Sunday, January 27, 2013

The Films of John Waters: Mondo Trasho (1969)

There's a tension at work in MONDO TRASHO: Waters the narrative filmmaker at odds with Waters the underground filmmaker. An example of defying formal expectations and conventions occurs with some seemingly insignificant scenes that seem to go on forever (Mary Vivian Pearce waiting for a bus, as Elgar's "Pomp and Circumstance" plays on the soundtrack in its entirety). Clearly we are in a very different world here than even something like PINK FLAMINGOS or FEMALE TROUBLE, with their emphasis on moving the story forward in each scene. But MONDO TRASHO is not concerned with plot. It's rather a series of vignettes strung together around the loose thread of the blonde bombshell (Pearce) and her extraordinarily dramatic day around Baltimore City.

Following the aforementioned bus sequence which opens the film, the Bombshell goes to the park, where she encounters a foot fetishist who proceeds to sexually assault her (while the Bombshell has a fantasy hallucination in which she imagines that she's Cinderella!) From there, she is struck by hitand-run driver Divine, distracted by the sight of an imagined nude hitchhiker (Mark Isherwood). Divine then takes the Bombshell to a mental hospital, where they witness a weird topless tap number performed by one of the inmates (Mink Stole), who is then raped by the other lunatics. Next, they find themselves in the laboratory of the deranged Dr. Coat Hanger (David Lochary), who grafts chicken feet on to the Bombshell's legs. Finally, Divine and the Bombshell end up in a pig sty, where Divine dies a garish death before a vision of the Virgin Mary appears to them.

This plot description is probably making the film sound more coherent than it actually is, however. MONDO TRASHO plays out something like a bad dream or hallucination, and indeed the plot structure in some ways seems to be influenced by THE WIZARD OF OZ, with its main character leaving her humdrum world and going on a strange journey with other characters she meets along the way (not as unlikely as it may sound, given Waters' love for that film). From what can be gleaned from accounts of Waters' first three short films (HAG IN A BLACK LEATHER JACKET, ROMAN CANDLES and EAT YOUR MAKEUP), MONDO TRASHO would seem to be an extension of the basic approach he took with those earlier films - loose narrative threads stringing together a series of episodes, infused with a less conventional approach to the storytelling than he would later pursue.

There's also the shock value. MONDO TRASHO's credits are superimposed over shots of a man, dressed in executioner's garb, cutting the heads off of chickens on a chopping block, whereupon their bodies proceed to flutter around for several seconds. All of this is shot in graphic closeup, with Waters assaulting the viewer with this disturbing imagery right out of the gate. But Waters seems less interested in the political implications of the material than earlier underground filmmakers. The shock value of MONDO TRASHO seems more geared toward pushing the envelope for what audiences will sit through rather than through making any kind of political statement. It is more akin to a carnival sideshow, in which the primary attraction is to indulge one's appetite for the shocking and taboo for its own sake.

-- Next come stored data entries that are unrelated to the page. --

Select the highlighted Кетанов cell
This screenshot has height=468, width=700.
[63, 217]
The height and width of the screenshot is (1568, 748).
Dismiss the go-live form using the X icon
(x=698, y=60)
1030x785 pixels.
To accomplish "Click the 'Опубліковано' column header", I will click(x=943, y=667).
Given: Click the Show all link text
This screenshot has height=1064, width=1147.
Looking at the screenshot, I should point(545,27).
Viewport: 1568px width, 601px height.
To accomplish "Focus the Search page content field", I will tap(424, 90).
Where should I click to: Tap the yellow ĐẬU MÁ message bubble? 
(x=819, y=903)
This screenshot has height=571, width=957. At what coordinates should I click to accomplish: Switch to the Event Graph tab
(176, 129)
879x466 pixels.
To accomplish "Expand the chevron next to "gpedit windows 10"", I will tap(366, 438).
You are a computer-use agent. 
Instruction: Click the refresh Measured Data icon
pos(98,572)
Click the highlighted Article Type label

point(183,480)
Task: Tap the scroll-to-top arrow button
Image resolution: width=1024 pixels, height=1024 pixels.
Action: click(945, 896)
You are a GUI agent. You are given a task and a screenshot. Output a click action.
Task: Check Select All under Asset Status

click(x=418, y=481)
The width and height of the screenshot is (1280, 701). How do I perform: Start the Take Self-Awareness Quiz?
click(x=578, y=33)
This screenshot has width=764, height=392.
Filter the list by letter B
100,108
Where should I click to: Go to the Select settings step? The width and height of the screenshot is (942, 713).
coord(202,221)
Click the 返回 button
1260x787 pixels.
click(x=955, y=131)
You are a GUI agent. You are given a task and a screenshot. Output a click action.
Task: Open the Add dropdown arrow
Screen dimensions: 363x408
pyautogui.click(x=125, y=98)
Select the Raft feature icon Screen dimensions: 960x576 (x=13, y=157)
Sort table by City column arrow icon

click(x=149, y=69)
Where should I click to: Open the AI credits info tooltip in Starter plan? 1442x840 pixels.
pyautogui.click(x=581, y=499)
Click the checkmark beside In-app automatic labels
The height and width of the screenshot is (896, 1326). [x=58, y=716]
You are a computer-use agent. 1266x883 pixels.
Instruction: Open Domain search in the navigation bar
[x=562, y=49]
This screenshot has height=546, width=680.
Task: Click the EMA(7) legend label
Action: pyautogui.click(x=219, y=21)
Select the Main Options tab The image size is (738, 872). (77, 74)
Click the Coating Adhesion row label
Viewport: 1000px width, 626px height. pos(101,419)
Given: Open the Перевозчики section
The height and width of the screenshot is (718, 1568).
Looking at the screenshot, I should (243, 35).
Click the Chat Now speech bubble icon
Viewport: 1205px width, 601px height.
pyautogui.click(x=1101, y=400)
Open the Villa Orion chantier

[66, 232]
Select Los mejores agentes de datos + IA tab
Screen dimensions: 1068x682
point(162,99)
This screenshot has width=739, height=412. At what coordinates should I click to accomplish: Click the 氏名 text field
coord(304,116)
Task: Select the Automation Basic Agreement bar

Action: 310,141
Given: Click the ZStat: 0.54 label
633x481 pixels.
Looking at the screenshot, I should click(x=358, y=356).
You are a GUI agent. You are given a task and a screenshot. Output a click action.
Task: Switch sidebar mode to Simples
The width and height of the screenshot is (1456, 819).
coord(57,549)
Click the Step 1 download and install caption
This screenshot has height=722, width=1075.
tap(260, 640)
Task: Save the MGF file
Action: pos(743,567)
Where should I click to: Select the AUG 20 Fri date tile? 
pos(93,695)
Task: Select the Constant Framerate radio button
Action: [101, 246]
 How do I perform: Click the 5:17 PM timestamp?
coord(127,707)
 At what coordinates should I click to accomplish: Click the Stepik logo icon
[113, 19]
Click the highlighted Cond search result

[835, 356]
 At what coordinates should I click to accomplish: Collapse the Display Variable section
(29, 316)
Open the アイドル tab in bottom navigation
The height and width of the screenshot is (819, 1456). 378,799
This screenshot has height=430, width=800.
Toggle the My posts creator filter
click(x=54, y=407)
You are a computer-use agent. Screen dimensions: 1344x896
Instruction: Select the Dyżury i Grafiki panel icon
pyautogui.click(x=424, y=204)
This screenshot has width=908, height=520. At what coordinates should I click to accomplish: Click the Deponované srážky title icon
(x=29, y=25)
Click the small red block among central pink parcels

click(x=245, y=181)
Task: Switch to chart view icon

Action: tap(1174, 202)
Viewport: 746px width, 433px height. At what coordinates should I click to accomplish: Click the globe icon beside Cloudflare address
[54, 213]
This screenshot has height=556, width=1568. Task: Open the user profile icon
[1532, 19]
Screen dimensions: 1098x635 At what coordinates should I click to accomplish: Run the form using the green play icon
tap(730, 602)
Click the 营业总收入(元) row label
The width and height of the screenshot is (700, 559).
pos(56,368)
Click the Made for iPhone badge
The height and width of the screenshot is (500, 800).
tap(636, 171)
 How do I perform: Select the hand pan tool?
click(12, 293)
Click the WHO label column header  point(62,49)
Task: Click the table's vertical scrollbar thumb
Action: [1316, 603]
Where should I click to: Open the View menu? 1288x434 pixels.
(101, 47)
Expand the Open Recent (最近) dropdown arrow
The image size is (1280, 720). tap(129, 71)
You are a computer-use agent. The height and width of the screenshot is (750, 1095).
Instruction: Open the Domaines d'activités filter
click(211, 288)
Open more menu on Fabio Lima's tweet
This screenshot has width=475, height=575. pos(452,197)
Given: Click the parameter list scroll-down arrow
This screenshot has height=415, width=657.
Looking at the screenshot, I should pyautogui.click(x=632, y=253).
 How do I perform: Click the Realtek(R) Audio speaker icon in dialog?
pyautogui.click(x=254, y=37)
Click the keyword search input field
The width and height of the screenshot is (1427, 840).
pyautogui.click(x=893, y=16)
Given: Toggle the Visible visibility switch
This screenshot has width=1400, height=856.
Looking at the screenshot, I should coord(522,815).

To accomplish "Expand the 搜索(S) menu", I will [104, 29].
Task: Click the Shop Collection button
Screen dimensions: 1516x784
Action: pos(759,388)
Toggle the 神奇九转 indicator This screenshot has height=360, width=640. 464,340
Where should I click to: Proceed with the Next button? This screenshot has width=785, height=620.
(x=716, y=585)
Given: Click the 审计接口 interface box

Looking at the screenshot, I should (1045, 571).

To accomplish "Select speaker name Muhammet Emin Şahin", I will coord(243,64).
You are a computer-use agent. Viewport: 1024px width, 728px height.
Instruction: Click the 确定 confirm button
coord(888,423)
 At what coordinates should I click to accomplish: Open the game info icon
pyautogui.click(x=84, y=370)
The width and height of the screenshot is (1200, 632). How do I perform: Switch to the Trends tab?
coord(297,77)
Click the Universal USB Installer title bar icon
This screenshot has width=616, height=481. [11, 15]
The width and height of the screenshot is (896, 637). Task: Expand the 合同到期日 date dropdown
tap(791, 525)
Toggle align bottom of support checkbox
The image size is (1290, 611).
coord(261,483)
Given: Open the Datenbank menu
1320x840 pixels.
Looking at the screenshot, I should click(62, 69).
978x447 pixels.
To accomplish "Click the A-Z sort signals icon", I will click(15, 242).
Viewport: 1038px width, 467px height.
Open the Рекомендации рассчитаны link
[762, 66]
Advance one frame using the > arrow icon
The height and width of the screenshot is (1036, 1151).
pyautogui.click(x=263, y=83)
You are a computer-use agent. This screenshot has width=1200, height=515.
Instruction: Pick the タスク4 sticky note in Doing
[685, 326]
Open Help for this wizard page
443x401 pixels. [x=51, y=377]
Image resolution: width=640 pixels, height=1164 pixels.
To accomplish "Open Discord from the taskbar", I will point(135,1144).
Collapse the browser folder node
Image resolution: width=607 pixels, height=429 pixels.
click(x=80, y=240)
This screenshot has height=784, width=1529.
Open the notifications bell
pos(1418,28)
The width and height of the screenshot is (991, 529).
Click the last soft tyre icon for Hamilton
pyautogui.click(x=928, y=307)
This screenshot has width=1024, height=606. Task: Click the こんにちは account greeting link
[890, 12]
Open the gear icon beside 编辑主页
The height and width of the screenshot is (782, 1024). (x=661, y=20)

Not that this is necessarily a criticism of the film, mind. Only that Waters was much more successful at this kind of thing in future endeavors, especially once he was able to incorporate his trademark dialogue to balance the shock with wit. As Waters has said, there's good bad taste, and bad bad taste, and in a recent interview made the point that for shock value to be truly effective it has to have wit. Watching MONDO TRASHO, one misses clever, hysterical dialogue and the casual, off-hand asides that make his films beginning with MULTIPLE MANIACS so memorable.

All that said, MONDO TRASHO is not as concerned with the gross-out factor as PINK FLAMINGOS, FEMALE TROUBLE or DESPERATE LIVING. Instead, Waters seems to be making a film that is intentionally jarring in its formal and aesthetic component, letting some scenes run far past any length that would seem necessary, and assaulting the viewer with one hallucinatory episode after the other. In every film after this one, he would move closer and closer toward conventional technique (with nods to classic Hollywood) and more formal polish. Indeed, Waters' mature work depends to a large degree on how successfully he is able to re-create the look and feel of the classical models which he is satirizing (Sirkian melodramas in POLYESTER, '50s rock musicals in CRY-BABY, and so on).

In this sense, MONDO TRASHO represents what I think is the end the first period of Waters' filmography. Without having the early shorts available for review, this can remain only conjecture, but I think it's a fair assessment based on the accounts of those early shorts as provided by Waters in his 1981 book Shock Value. If MONDO TRASHO is any indication, this first period reflects Waters working under a strong influence of the underground film aesthetic, almost as concerned with subverting form as much as with subverting sensibility.